§ Objective
List every line of the records that contains the word "Given", matching case exactly.

§ The input

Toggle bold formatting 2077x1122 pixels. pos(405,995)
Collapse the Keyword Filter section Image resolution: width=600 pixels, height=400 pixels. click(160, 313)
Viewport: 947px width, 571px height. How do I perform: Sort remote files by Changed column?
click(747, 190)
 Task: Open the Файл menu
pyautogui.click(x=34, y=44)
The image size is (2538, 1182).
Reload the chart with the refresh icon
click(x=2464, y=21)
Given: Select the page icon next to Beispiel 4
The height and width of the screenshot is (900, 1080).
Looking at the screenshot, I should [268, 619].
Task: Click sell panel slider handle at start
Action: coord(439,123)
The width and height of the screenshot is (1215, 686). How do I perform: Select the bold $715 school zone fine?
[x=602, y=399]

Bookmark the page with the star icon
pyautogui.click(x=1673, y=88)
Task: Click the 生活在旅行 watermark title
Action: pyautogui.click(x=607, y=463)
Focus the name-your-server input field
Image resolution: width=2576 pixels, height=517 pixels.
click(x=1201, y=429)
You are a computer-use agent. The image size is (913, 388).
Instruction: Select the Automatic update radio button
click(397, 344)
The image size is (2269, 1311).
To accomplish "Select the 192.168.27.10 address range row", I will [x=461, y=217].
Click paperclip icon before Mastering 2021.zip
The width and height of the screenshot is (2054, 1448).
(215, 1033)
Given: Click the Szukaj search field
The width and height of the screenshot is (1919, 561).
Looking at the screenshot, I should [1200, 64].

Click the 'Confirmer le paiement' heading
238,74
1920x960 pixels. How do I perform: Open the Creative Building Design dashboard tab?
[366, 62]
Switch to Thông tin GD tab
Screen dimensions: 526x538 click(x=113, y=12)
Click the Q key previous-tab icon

§ Solution to this exercise
Given: Select the page icon next to Beispiel 4
Given: Click the Szukaj search field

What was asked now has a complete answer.